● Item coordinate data
..............................

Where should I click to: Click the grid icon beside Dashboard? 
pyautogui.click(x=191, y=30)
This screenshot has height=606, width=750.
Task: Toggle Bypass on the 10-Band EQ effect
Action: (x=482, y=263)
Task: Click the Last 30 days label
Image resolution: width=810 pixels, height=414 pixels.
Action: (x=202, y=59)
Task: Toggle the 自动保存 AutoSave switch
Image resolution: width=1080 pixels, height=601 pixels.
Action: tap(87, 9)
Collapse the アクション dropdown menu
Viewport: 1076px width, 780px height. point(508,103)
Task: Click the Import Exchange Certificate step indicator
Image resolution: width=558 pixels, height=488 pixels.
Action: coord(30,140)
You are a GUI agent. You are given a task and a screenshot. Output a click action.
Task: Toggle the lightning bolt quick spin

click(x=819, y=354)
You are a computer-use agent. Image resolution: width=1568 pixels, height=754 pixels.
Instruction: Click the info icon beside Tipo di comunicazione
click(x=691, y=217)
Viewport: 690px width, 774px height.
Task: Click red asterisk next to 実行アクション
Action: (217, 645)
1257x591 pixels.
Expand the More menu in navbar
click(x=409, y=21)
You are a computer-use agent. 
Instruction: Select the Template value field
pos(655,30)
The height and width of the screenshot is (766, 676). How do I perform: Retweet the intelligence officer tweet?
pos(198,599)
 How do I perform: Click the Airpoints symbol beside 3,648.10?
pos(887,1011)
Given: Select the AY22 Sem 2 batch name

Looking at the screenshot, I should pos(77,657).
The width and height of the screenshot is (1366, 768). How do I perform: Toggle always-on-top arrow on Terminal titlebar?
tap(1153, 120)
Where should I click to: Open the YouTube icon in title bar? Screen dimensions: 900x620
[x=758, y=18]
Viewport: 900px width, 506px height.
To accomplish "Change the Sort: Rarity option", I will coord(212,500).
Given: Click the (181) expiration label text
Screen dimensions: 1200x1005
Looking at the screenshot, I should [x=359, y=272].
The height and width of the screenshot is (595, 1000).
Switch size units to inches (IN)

..............................

Copy every line of the records above without changing a single character.

Where should I click to: Click the grid icon beside Dashboard? 
pyautogui.click(x=191, y=30)
This screenshot has height=606, width=750.
Task: Toggle Bypass on the 10-Band EQ effect
Action: (x=482, y=263)
Task: Click the Last 30 days label
Image resolution: width=810 pixels, height=414 pixels.
Action: (x=202, y=59)
Task: Toggle the 自动保存 AutoSave switch
Image resolution: width=1080 pixels, height=601 pixels.
Action: tap(87, 9)
Collapse the アクション dropdown menu
Viewport: 1076px width, 780px height. point(508,103)
Task: Click the Import Exchange Certificate step indicator
Image resolution: width=558 pixels, height=488 pixels.
Action: coord(30,140)
You are a GUI agent. You are given a task and a screenshot. Output a click action.
Task: Toggle the lightning bolt quick spin

click(x=819, y=354)
You are a computer-use agent. Image resolution: width=1568 pixels, height=754 pixels.
Instruction: Click the info icon beside Tipo di comunicazione
click(x=691, y=217)
Viewport: 690px width, 774px height.
Task: Click red asterisk next to 実行アクション
Action: (217, 645)
1257x591 pixels.
Expand the More menu in navbar
click(x=409, y=21)
You are a computer-use agent. 
Instruction: Select the Template value field
pos(655,30)
The height and width of the screenshot is (766, 676). How do I perform: Retweet the intelligence officer tweet?
pos(198,599)
 How do I perform: Click the Airpoints symbol beside 3,648.10?
pos(887,1011)
Given: Select the AY22 Sem 2 batch name

Looking at the screenshot, I should pos(77,657).
The width and height of the screenshot is (1366, 768). How do I perform: Toggle always-on-top arrow on Terminal titlebar?
tap(1153, 120)
Where should I click to: Open the YouTube icon in title bar? Screen dimensions: 900x620
[x=758, y=18]
Viewport: 900px width, 506px height.
To accomplish "Change the Sort: Rarity option", I will coord(212,500).
Given: Click the (181) expiration label text
Screen dimensions: 1200x1005
Looking at the screenshot, I should [x=359, y=272].
The height and width of the screenshot is (595, 1000).
Switch size units to inches (IN)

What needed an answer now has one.